Lines of data:

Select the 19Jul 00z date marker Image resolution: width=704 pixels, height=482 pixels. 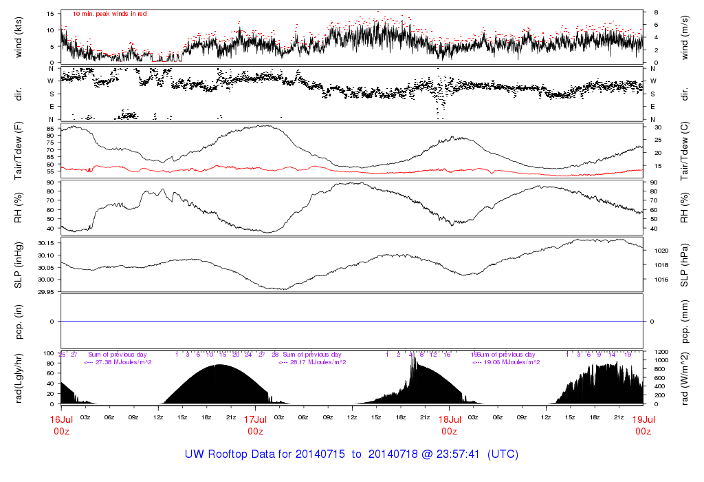(643, 424)

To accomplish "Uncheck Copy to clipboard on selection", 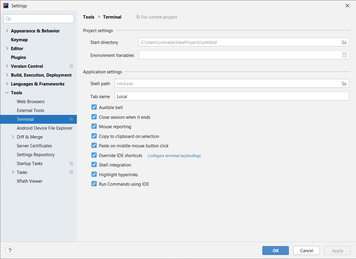I will click(94, 136).
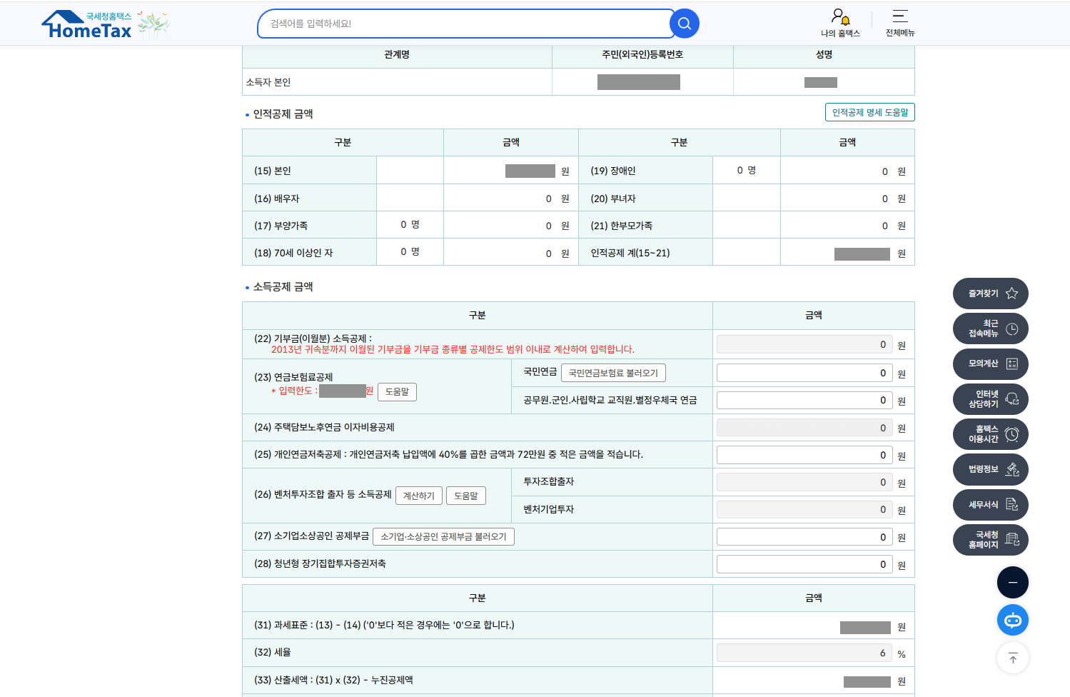Click 소기업·소상공인 공제부금 불러오기 button

click(443, 536)
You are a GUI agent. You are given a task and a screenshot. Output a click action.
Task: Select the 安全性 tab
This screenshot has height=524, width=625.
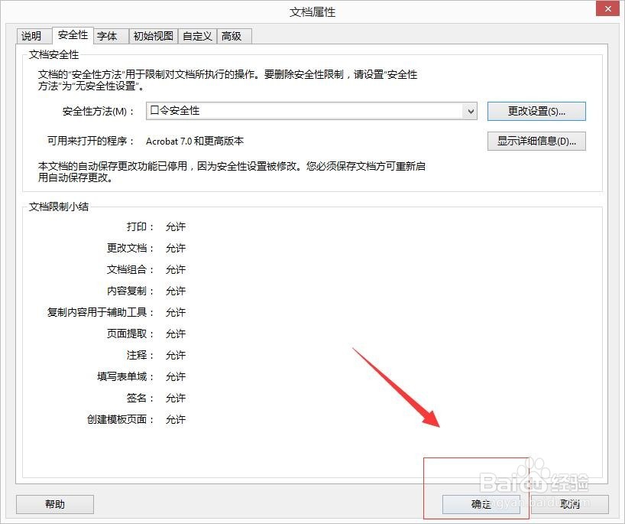pyautogui.click(x=73, y=34)
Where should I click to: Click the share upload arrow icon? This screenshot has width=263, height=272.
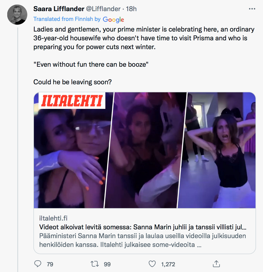click(216, 264)
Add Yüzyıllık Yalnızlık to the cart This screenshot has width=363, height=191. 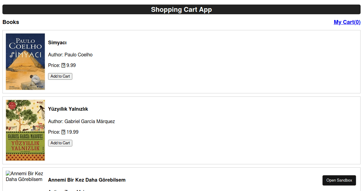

## WORK INSTRUCTIONS:
Scale the entries from the line with "Where should I" through the end of the entries, and rewrite only those lines in full, requests included. Multiply every coordinate in the answers by 2.55 and round to whole numbers, with halves rounded up, and leave the pictures out.

## EXPECTED ANSWER:
Where should I click to: Click the share upload arrow icon? This screenshot has width=263, height=272.
click(551, 673)
Add Yüzyıllık Yalnızlık to the cart This screenshot has width=363, height=191. 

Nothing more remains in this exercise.